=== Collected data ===
**********

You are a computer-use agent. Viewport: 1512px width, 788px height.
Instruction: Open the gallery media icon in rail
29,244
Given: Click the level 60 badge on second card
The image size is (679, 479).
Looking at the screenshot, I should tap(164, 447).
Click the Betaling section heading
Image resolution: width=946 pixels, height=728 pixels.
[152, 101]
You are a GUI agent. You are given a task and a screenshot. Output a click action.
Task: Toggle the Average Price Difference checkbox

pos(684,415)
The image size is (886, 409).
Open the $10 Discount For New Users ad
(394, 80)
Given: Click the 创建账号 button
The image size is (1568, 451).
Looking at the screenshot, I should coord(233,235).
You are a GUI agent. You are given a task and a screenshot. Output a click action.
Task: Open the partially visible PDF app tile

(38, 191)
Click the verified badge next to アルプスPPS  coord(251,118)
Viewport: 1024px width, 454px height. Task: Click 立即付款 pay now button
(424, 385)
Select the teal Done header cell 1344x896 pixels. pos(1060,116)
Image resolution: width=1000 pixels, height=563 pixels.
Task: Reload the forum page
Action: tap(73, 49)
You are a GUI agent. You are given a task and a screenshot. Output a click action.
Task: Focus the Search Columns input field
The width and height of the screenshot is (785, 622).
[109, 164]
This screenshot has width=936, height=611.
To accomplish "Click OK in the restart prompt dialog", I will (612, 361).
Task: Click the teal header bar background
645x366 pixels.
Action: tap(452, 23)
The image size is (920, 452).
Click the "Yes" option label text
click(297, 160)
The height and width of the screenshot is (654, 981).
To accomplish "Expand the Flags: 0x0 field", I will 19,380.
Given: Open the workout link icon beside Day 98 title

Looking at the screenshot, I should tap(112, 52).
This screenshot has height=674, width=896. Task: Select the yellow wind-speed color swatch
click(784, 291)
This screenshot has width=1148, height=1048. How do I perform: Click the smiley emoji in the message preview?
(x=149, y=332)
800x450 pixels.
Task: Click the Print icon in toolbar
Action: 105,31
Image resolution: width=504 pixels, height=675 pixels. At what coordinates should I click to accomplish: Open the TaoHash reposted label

**********

=== THE PROBLEM ===
The records must be reproduced in full. Nothing should differ.

=== TASK RESPONSE ===
You are a computer-use agent. Viewport: 1512px width, 788px height.
Instruction: Open the gallery media icon in rail
29,244
Given: Click the level 60 badge on second card
The image size is (679, 479).
Looking at the screenshot, I should tap(164, 447).
Click the Betaling section heading
Image resolution: width=946 pixels, height=728 pixels.
[152, 101]
You are a GUI agent. You are given a task and a screenshot. Output a click action.
Task: Toggle the Average Price Difference checkbox

pos(684,415)
The image size is (886, 409).
Open the $10 Discount For New Users ad
(394, 80)
Given: Click the 创建账号 button
The image size is (1568, 451).
Looking at the screenshot, I should coord(233,235).
You are a GUI agent. You are given a task and a screenshot. Output a click action.
Task: Open the partially visible PDF app tile

(38, 191)
Click the verified badge next to アルプスPPS  coord(251,118)
Viewport: 1024px width, 454px height. Task: Click 立即付款 pay now button
(424, 385)
Select the teal Done header cell 1344x896 pixels. pos(1060,116)
Image resolution: width=1000 pixels, height=563 pixels.
Task: Reload the forum page
Action: tap(73, 49)
You are a GUI agent. You are given a task and a screenshot. Output a click action.
Task: Focus the Search Columns input field
The width and height of the screenshot is (785, 622).
[109, 164]
This screenshot has width=936, height=611.
To accomplish "Click OK in the restart prompt dialog", I will (612, 361).
Task: Click the teal header bar background
645x366 pixels.
Action: tap(452, 23)
The image size is (920, 452).
Click the "Yes" option label text
click(297, 160)
The height and width of the screenshot is (654, 981).
To accomplish "Expand the Flags: 0x0 field", I will 19,380.
Given: Open the workout link icon beside Day 98 title

Looking at the screenshot, I should tap(112, 52).
This screenshot has height=674, width=896. Task: Select the yellow wind-speed color swatch
click(784, 291)
This screenshot has width=1148, height=1048. How do I perform: Click the smiley emoji in the message preview?
(x=149, y=332)
800x450 pixels.
Task: Click the Print icon in toolbar
Action: 105,31
Image resolution: width=504 pixels, height=675 pixels. At what coordinates should I click to accomplish: Open the TaoHash reposted label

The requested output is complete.